とどまる、感じる、ひらく

甘えることは大事

2025年03月12日 18:16


 1945年3月10日は東京大空襲があった日です。今から80年前です。戦争の話を聞くと、どうしてもリハビリの仕事をしているときの患者さんで、戦争を経験している高齢者の方たちのことを思い出してしまいます。

 戦争を経験した人たちは、時代背景から甘えるということを知らずに育ってきた方が多いのではないかと思います。男の子であれば戦うために早く一人前になることが求められ、女の子であれば男の人を支えることが求められていたようです。だから、幼少の頃は親に甘えることで愛情をもらうことが必要であるにもかかわらず、それは決して叶うことがなかったものなのです。

 戦後しばらくは、物がなく、食べること自体が厳しい時代であり、そこでも歯を食いしばって生きて来られた方が多いです。

 幼少のころは戦時中で、甘えることによる愛情などもらえる状況ではなく、戦後は、生き延びるために愛情よりも食料を……、そして大人になると高度成長期になり、少しでも良い暮らしを……と、身を粉にして働いて来られ、自分にも他人にも愛情を与えることなしに生きて来られたように思います。

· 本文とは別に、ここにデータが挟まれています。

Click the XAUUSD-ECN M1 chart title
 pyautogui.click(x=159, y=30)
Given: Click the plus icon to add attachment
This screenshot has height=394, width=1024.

 私がリハビリを受け持った、戦争体験のある高齢者の方たちは、頑張ることでしか愛情を表現できなかったのです。融通が利かなく頑固である方が多い印象でした。「頑張れない自分はダメ」「以前はもっとできたのに情けないなぁ」と表現されたりもしていました。しかし、口ではそう言うものの、甘えたいという衝動は感じ取れました。

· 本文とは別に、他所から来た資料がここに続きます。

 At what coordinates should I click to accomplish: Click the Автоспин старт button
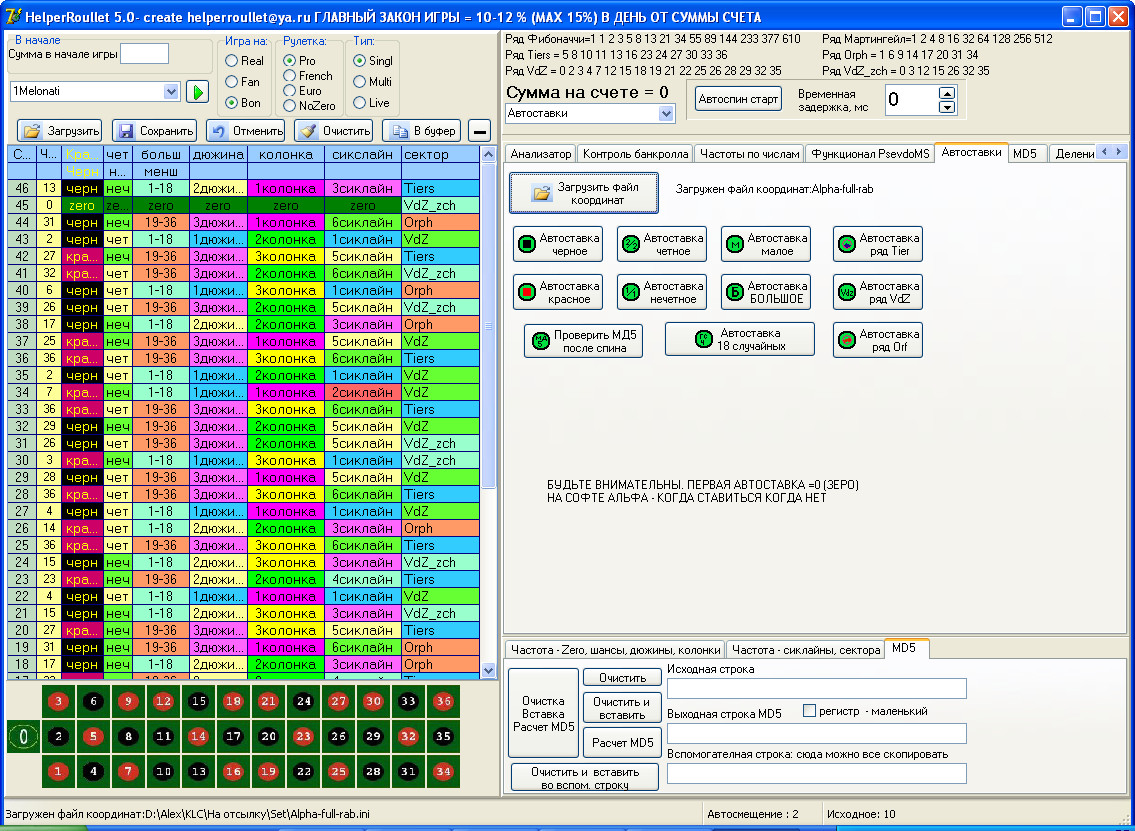point(738,100)
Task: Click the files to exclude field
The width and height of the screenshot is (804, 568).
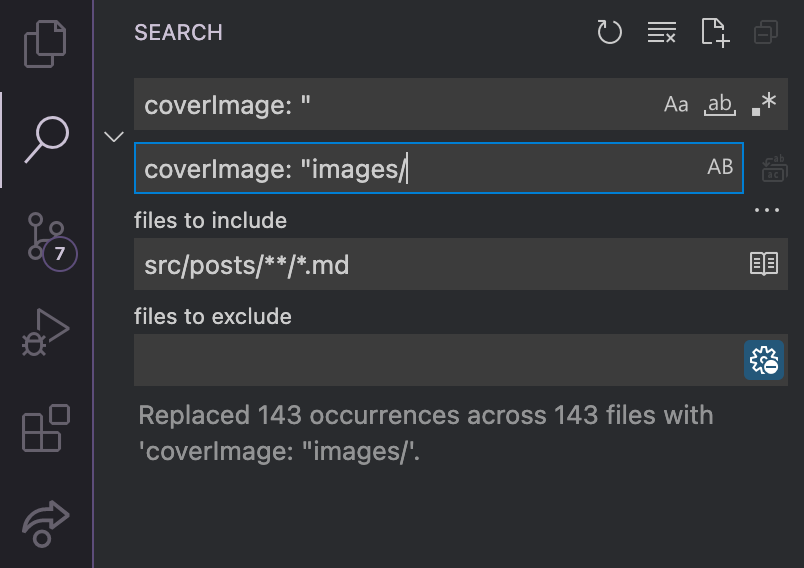Action: pos(435,360)
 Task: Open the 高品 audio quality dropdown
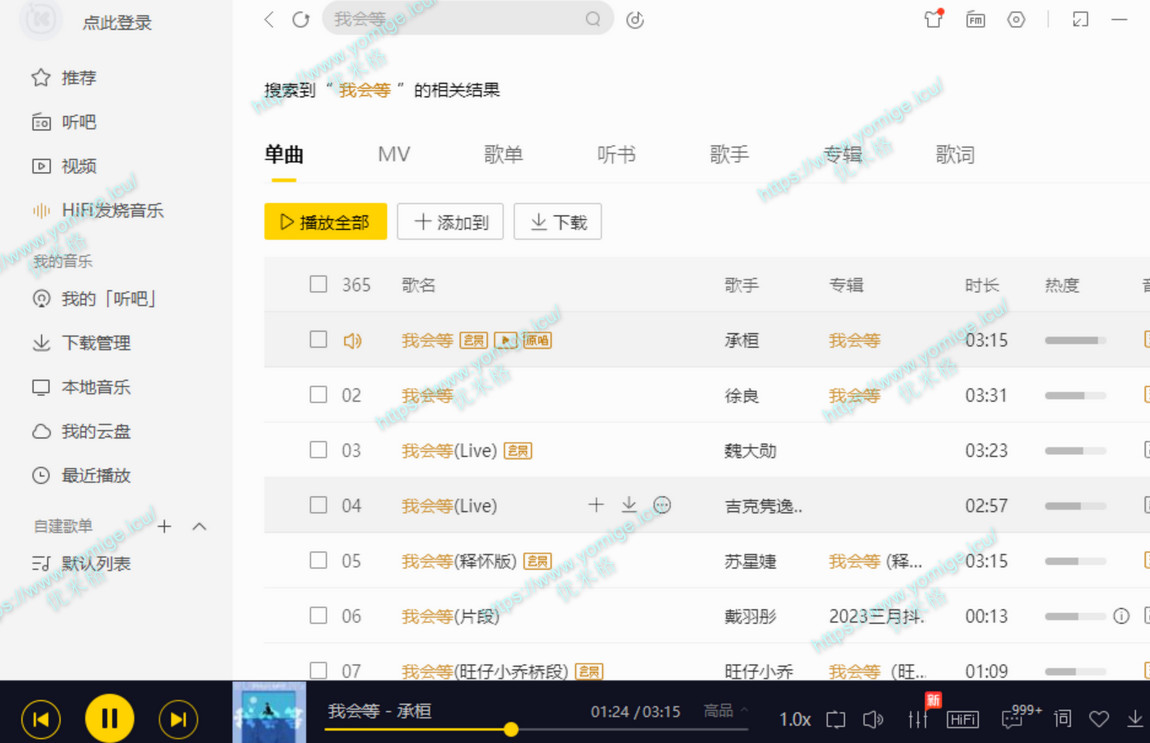coord(725,711)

 リハビリをするとき心掛けていたのは、昔の話を黙って聞き、決して自分の意見を言わないということ。それと、相手の方の辛い体験を辛いままにしておかないということでした。

 どういうことかというと、辛い体験の中にも楽しい思い出も少しはあったはずなのです。記憶の片隅に追いやられていた楽しい体験を思い出してもらいました。たいていの方は、楽しかった出来事を思い出し、「あのときはあ~やった、こ~やった」と表情が明るくなり、子どもに戻った感じで楽しそうに話されたりされていました。

 しかし、頑なに「楽しかったことなんてない」と言う人もおられましたので、そういう方に関しては深追いせず、今この場でマッサージなどにより、気持ちを良い方向へ持っていくお手伝いをさせていただきました。そうすると、少しずつその方に変化が起こり、自分から過去の話しを始める方もおられました。

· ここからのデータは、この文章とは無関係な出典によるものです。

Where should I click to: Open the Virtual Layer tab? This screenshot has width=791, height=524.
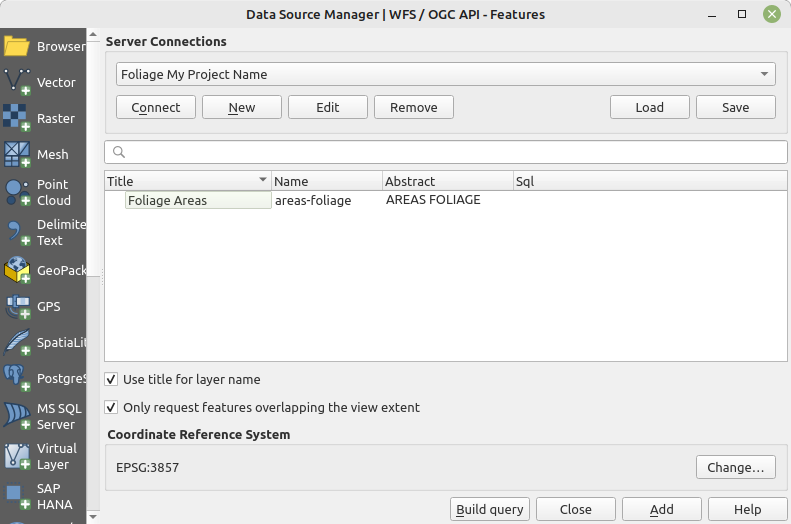[17, 456]
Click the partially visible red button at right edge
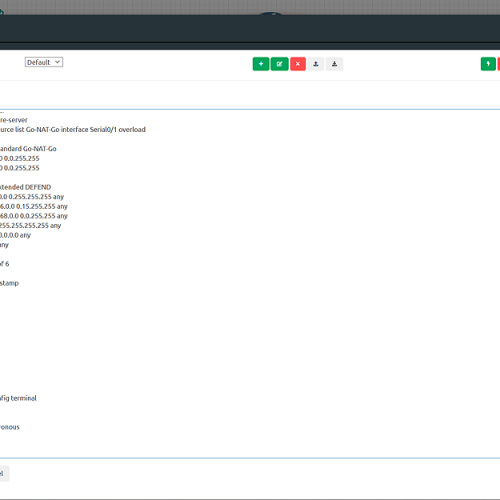500x500 pixels. click(x=499, y=64)
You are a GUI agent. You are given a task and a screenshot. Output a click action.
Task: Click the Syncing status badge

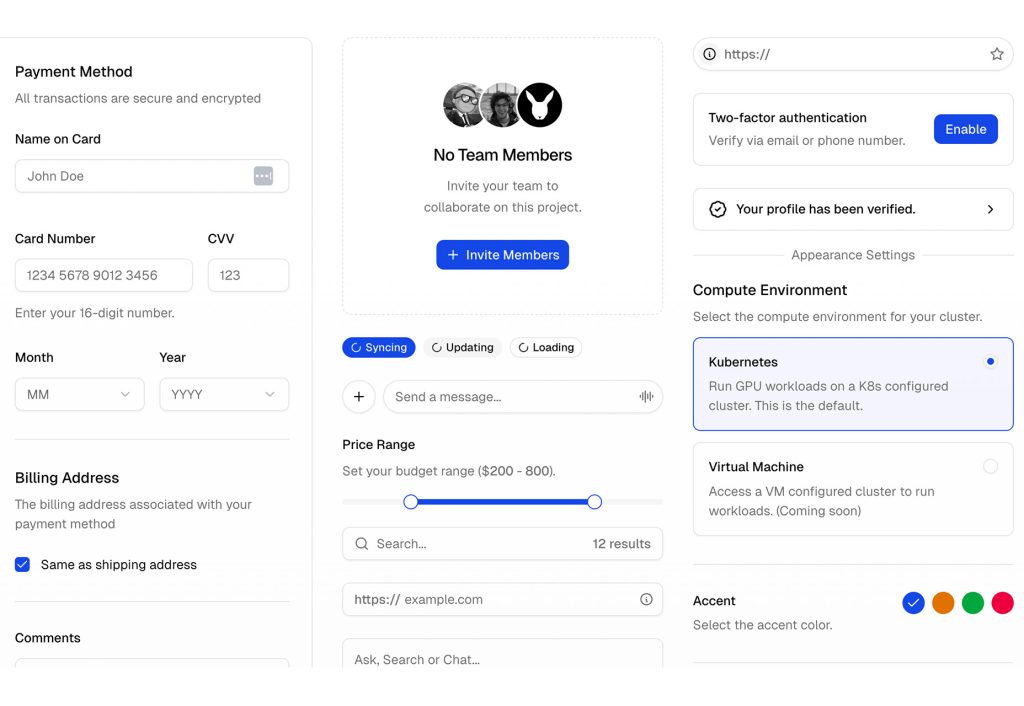tap(378, 347)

 やはり、「人はいくつになっても自分の欲求が満たされれば、変化できるのだなあ」と思いました。それと同時に、「甘えさせてもらう」という欲求が満たされないと頑張ることでしか自分を表現できない、自分を保てないのだということもわかりました。


 こんなふうにして、私は、リハビリに携わった高齢者の方から「幼少の頃の甘える経験は大事である」ことを教わりました。

 私の両親も戦争を経験しており、その親に育てられた私も甘えることはできない環境で育ったということを、この方たちに会って、初めて認識しました。だから、頑張ることはできても甘えることはできなかったのです。


 おそらく、私と同年代の方たちは、甘えることができない方も多いと思います。それは、親世代から受け継いだものとして、頑張ることが甘えることを腐食する唯一の方法と無意識の中で教えられたからです。これが、世代間トラウマとして受け継がれていることであり、世の中が変化しても親子関係が変化できない要因ではないかと思います。そう考えると、先の戦争から80年経った今も、精神的な面ではあまり変わっていないのではないかとすら思ってしまいます。


 「甘えさせてあげること」と「甘やかす」ということが一緒になっているのかもしれません。だから「甘えることはいけないこと」となっているのでしょう。

 「甘えさせてあげること」は、幼少の子どもに、気の済むまで自分の「甘えたい」という欲求を叶えさせてあげることです。逆に、「甘やかす」ことは、「甘える」という行為自体が子どもが主体となっているのではなく、大人が主体となっているため、子どもの気持ちは無視されているのです。だから、子ども主体で考えると、「甘やかす」ということはなくなるのではないでしょうか。

 子どものときに十分に「甘えさせてあげること」が大事であると同時に、そうできなかった方でも、甘えの再獲得は大人になってからでも可能なのです。この「甘えさせてあげること」をすることが、世代間トラウマを断ち切ることになります。RERAっぽのセッションでは、過去に得られなかった体験を、その場で取り戻すこともやっています。


 自分が得られなかったものを取り戻し、自分自身の欲求も満たしてあげましょう。それが生きることなのです。